I’d gotten used to the 1984 version of the roads between Houston and Austin by this point. They were still definitely lacking a lot compared to what they would become, but that was fine. We enjoyed the drive. A lot of it was spent with the cassette player blasting out Bruce Springsteen songs as we all sang along.

For reasons of pure nostalgia, we were staying at the Howard Johnson we’d stayed at during a couple of Debate / Drama trips, back in the day. Jas, Angie, Paige, and I had stayed here while college hunting, too. I’d stayed here with Mom and Dad in the 1970s (twice, if you counted things the right way), and had stayed here in the 1990s and 2000s for reasons that would almost certainly never happen in this life.

It had a great pool (which we definitely wouldn’t use on this trip) and the classic sort of Howard Johnson restaurant. Other than that, it was somewhat of a dump — but it was a dump that meant something, and that was enough.

Gene had climbed between hotel balconies there, not long ago but a universe away. I’d slept in a bathtub there, too, perhaps on that same trip.

As we’d said last night, we were making our own memories now. Some of the old ones would always matter, though, if only to me.

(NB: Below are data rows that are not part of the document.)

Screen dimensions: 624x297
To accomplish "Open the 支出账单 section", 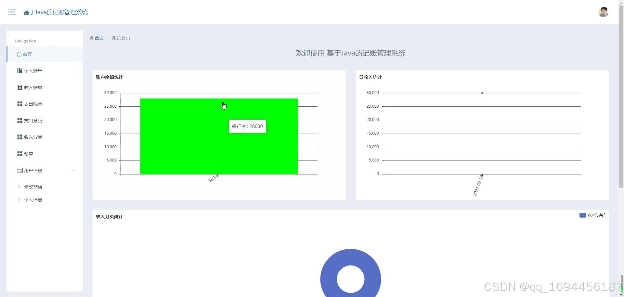I will coord(33,104).
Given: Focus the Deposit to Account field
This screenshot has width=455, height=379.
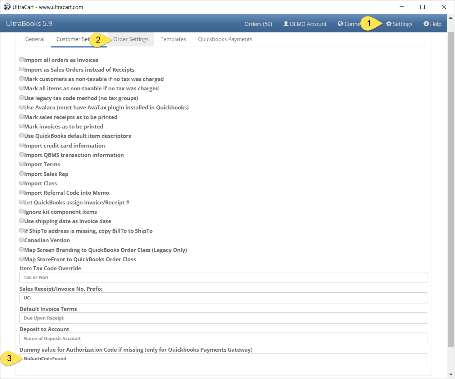Looking at the screenshot, I should point(224,338).
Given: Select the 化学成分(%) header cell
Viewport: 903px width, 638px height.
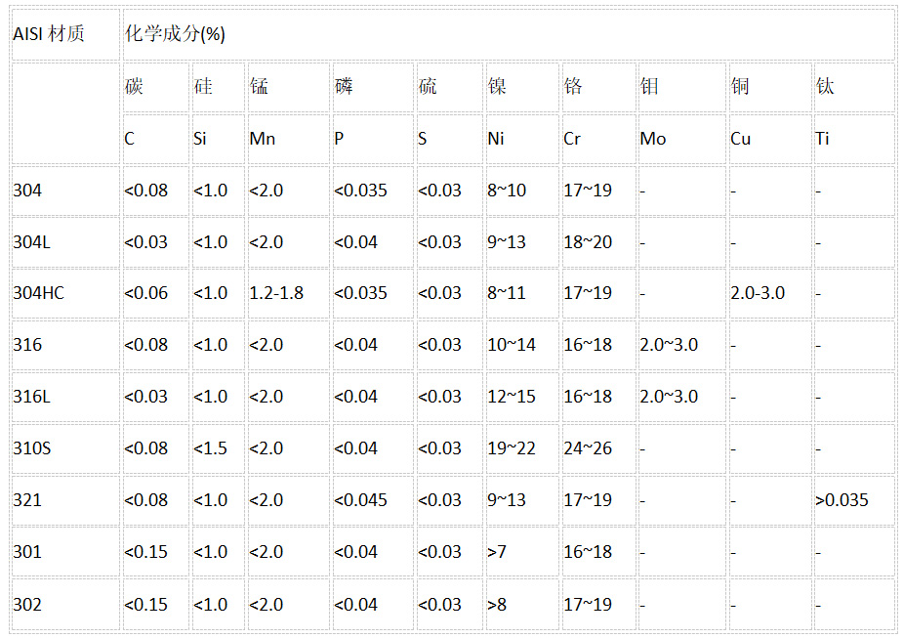Looking at the screenshot, I should [509, 34].
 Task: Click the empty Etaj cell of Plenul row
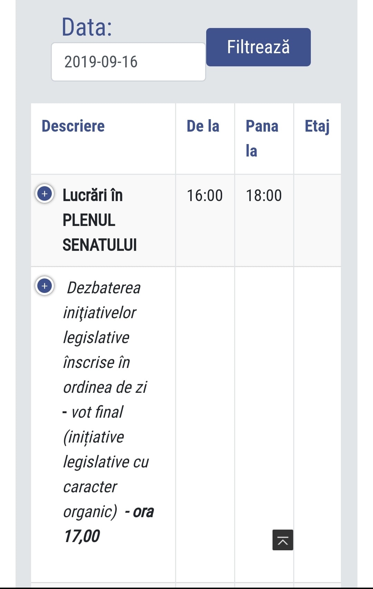tap(317, 220)
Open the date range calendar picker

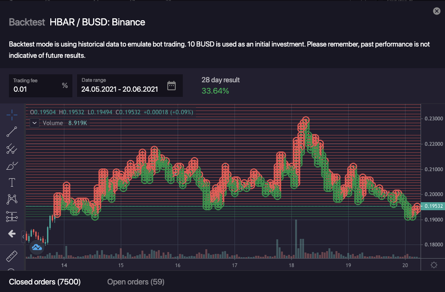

We only stayed at the motel long enough to check in, get our bags put away, and call Mark, Morty, and Emily. Once that was done, we headed off to dinner.

I was still having to readjust to 1984 Austin. In 2021 it would have been pretty easy to find a restaurant even on Texas - Texas A&M weekend (if there was still such a thing — by 2021 there was not). It was a much tougher problem in 1984 simply because there were so many fewer restaurants.

We wound up at a place I hadn’t been in a very long time by almost every measure save one. For me, it was almost forty years. This ‘me’ had never been there.

However, first-life me had been here only about a year ago. We’d been in Austin for a Debate trip (one we hadn’t gone on this time). The restaurant was memorable because my Debate partner at the time (who’d never signed up for Debate in this universe — for all I knew, he didn’t exist) ordered a margarita. He was underage, and I had no idea how he thought he would get away with it, but he did it anyway.

Meg came by the table just as the waiter was coming out. The waiter figured out the issue and simply bypassed the table, thankfully. Meg never knew, and the waiter got a great tip.

The girls all enjoyed the story so much they didn’t even threaten to whap me over talking about my ‘previous trip’ to a place I’d ‘never been before.’


We headed to downtown Austin once we’d finished with dinner. This might be one of the few times we’d consider ‘hitting the bars’ after a game, so I parked in a garage in between Austin’s famous Sixth Street bar area and the UT campus. It’d be a fairly long walk in either direction, but no farther than the walk between Chemistry class and our house.

The best part of that area was easy-to-find parking. The closer we got to campus the worse it would be, and we might spend as long or longer finding parking as it would take to walk.

Another case of ‘old Steve’ versus ‘new Steve.’ I could remember times in my life when this walk would have been daunting. I’d been quite overweight and had arthritic knees that really slowed me down sometimes. Now, on the other hand, I was young and in better shape than I’d ever been in my first life. A bit of a walk would be fine.

The A&M / t.u. game is one of those where it really doesn’t matter how good the teams are. If both schools had been 0-10, the stadium would still have been packed. If just one had been, and the outcome was essentially a foregone conclusion, it would likely have still been a sellout.

As it was, there was a lot riding on this game. t.u. was coming into the game 7-2-1 overall, 5-2 in conference. Perhaps more importantly, they felt they had something to prove. They’d been ranked #1 for two weeks earlier in the season. The tie with Oklahoma had stung, but it was the losses to Houston and Baylor (both by wider margins than A&M’s losses to those teams) which really stung.